Dr. Matt Greenhouse, the project scientist for the JWST science instrument payload, talks about the limitations NASA faced when building the telescope. “We needed a mirror that was bigger in diameter than the biggest rocket, so that was huge problem number one,” Greenhouse explains, adding, “Huge problem number two was that…we had to build an infrared telescope.”
Since nearly everything emits infrared light, however, the six-and-a-half-ton telescope has to be cooled to just 50 Kelvin (K)—27 K colder than even liquid nitrogen, which is used for cryogenic freezing. “Those were the two enormous problems which almost stopped the project…but we solved both of them,” he remarks.
In order to fit the JWST’s 6.5-meter (m) mirror into the Ariane 5’s 4.57-m payload fairing, NASA designed the telescope to have a segmented mirror architecture. “We built 18 mirror segments that are mechanized such that they can play together as if they were a single mirror,” Greenhouse notes. This way, the panels are initially folded shut and fan out into their full-size configuration once deployed.
The telescope’s mirror segments are also made from beryllium rather than glass, such as the HST’s mirror. Beryllium, while extremely expensive and hard to work with, is also very thermally conductive, which prevents thermal gradients from forming. The metal also has a high stiffness-to-weight ratio which is important since any additional weight is a premium when it comes to spaceflight.
To tackle the cooling issue, NASA employed a simple but extremely effective solution: a sunshade. Since the telescope orbits L2, a point of gravitational equilibrium between the Earth and the Sun, “all the sources of heat on the JWST—the sun, the earth, and the moon—are always in the same direction,” he illustrates. Thus, the telescope can passively cool in the darkness of its tennis court-size sunshade.
While the telescope’s L2 orbit has numerous benefits, it also brings some difficulties. Since L2 is four times farther from the Earth than the Moon, a servicing mission to perform repairs would be prohibitively difficult. Maintaining an L2 orbit also requires thrusters since L2 is inherently unstable. Greenhouse explains, “The propellant for those station-keeping thrusters [is] the expandable supply that will ultimately limit the duration of the JWST mission.”
Once the JWST is in orbit around L2, it will undergo six months of calibration and system checks before it starts regular operations. Among the telescope’s main objectives is to observe the eras of recombination—when the Universe first had light—and reionization, during which newly formed, energetic stars ionized the hydrogen in the early Universe.
The telescope is also set to study the birth of stars and galaxies, characterize exoplanetary systems and atmospheres, and, according to Greenhouse, “observe Mars and the outer planets of the solar system, and perhaps most importantly…observe the Kuiper belt objects or trans-Neptunian objects.”

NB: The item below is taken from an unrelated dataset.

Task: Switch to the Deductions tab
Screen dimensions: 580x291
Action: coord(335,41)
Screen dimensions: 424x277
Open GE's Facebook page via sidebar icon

Regarding who has access to telescope time, he answers, “Any institution worldwide…Once a year, there is a call for proposals that goes out to the professional astronomy professors worldwide…some are selected, then these projects are uploaded to the telescope.” Even astronomers whose proposals get rejected can still use the telescope as its data is made publicly available after a year, he mentions.
A long-awaited liftoff
To be launched from the Guiana Space Center, the JWST encountered multiple launch date postponements due to numerous redesigns and its elaborate construction.
On the topic of the delays and budget overruns, Greenhouse remarks, “There were roughly 10 technologies that had to be invented to make the JWST possible, and sometimes technology development takes longer than expected…But it’s all behind us now, it was successfully completed.” In the event that launch complications occur, Greenhouse assures that due to the L2 orbit being located relatively close to Earth, the telescope could be launched at any time.
In the past?
With a telescope as highly anticipated as the JWST, it is only natural that astronomers and the public alike wish to give it a name worthy of its promises. In 2015, however, the telescope’s legacy was embroiled in controversy when its namesake, former NASA administrator James Webb, was alleged to be complicit in the Lavender Scare, a mid-century movement that led to the removal of gay and lesbian employees from the US federal workforce.
These allegations resulted in a petition for the JWST to be renamed, with most of the signatures coming from professional astronomers and astronomy students. Due to the gravity of the case, an investigation by NASA’s notably arranged history team was launched. The team, however, was unable to uncover sufficient evidence which would warrant changing the name of the telescope. Greenhouse affirms, “It looks like the name will remain the same.”
Our Universe, unveiled
History is bound to be rewritten. Through the JWST’s mirrors, our Universe will be unveiled in all its infrared splendor, and we will see how the cosmos we live in has come to be. Once the telescope starts on its mission, yet-examined questions in astronomy and cosmology will finally be answered. In a sense, the technology, engineering, and people behind the JWST will bring the distant past into our present—and launch humanity into the future.